**Set task**
Please revise the listing below by changing "cloud icon" to "cloud symbol" and leaving everything else the same. Leave the pictures out of your answer.

(Pointing data for screenshots)
* * * * * * *

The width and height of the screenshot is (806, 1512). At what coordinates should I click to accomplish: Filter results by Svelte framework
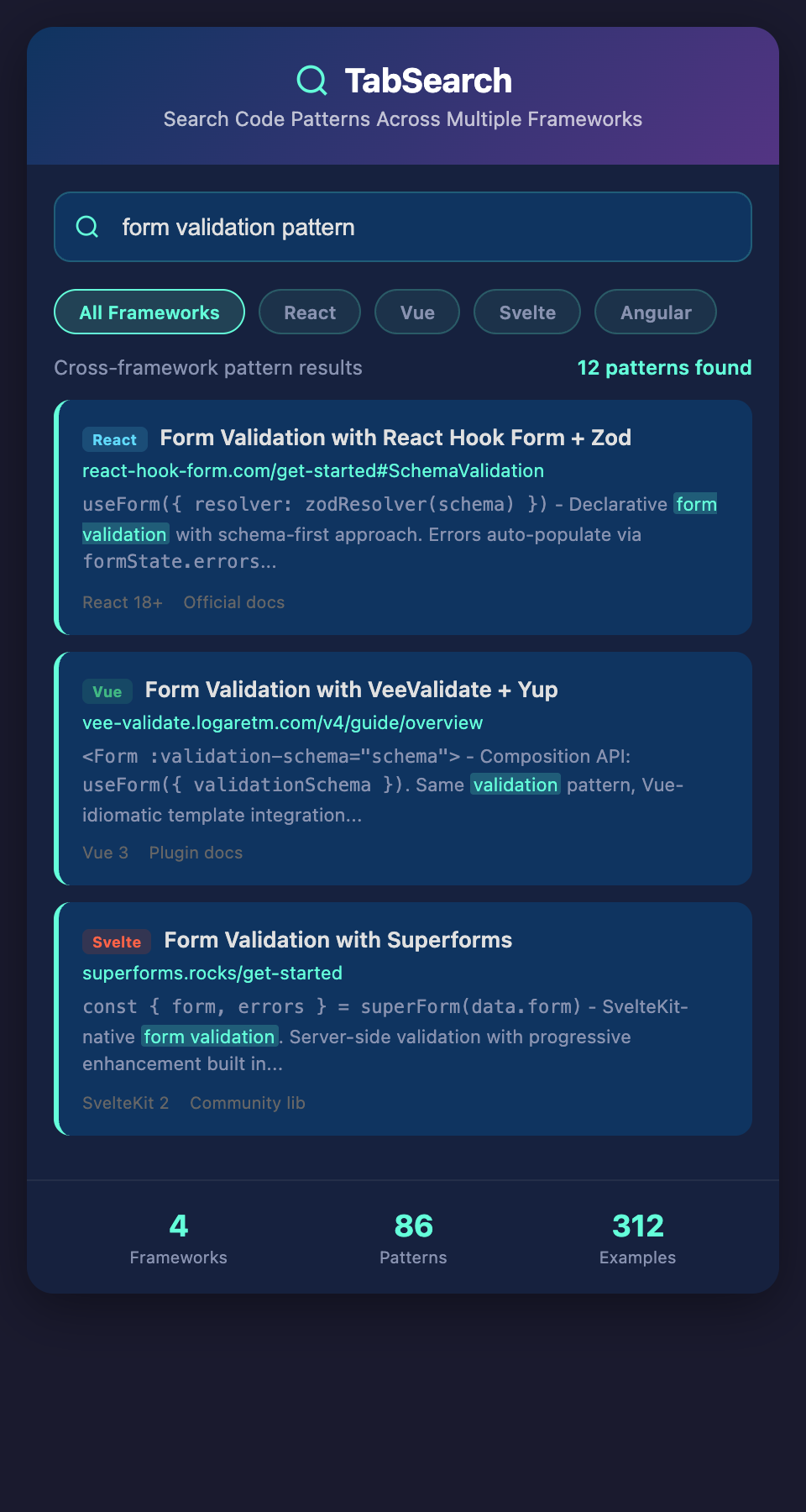point(526,312)
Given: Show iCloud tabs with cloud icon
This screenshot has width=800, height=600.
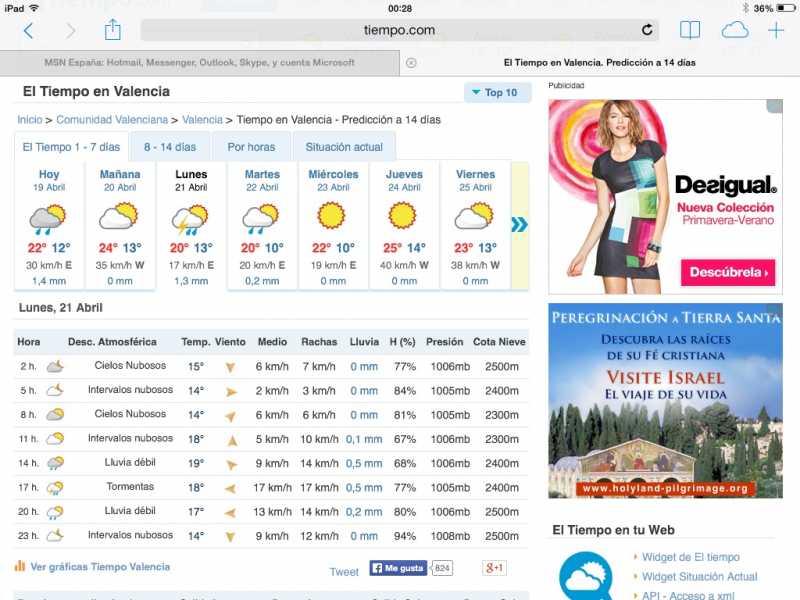Looking at the screenshot, I should [x=735, y=30].
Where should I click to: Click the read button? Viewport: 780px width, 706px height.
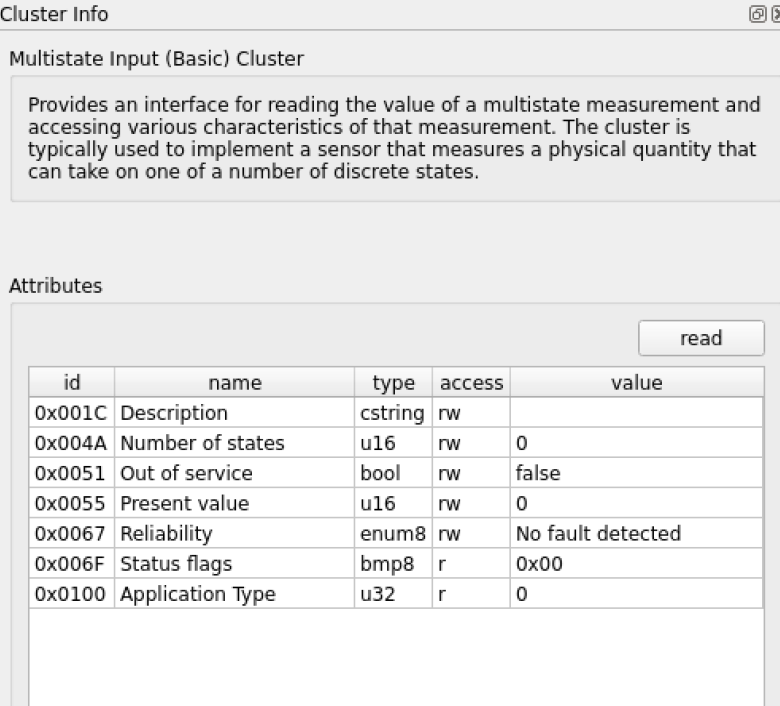[701, 338]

* * * * * * *

**Worked solution**
The width and height of the screenshot is (806, 1512). At what coordinates should I click to accomplish: Filter results by Svelte framework
point(526,312)
Given: Show iCloud tabs with cloud symbol
This screenshot has width=800, height=600.
Looking at the screenshot, I should [x=735, y=30].
Where should I click to: Click the read button? Viewport: 780px width, 706px height.
[701, 338]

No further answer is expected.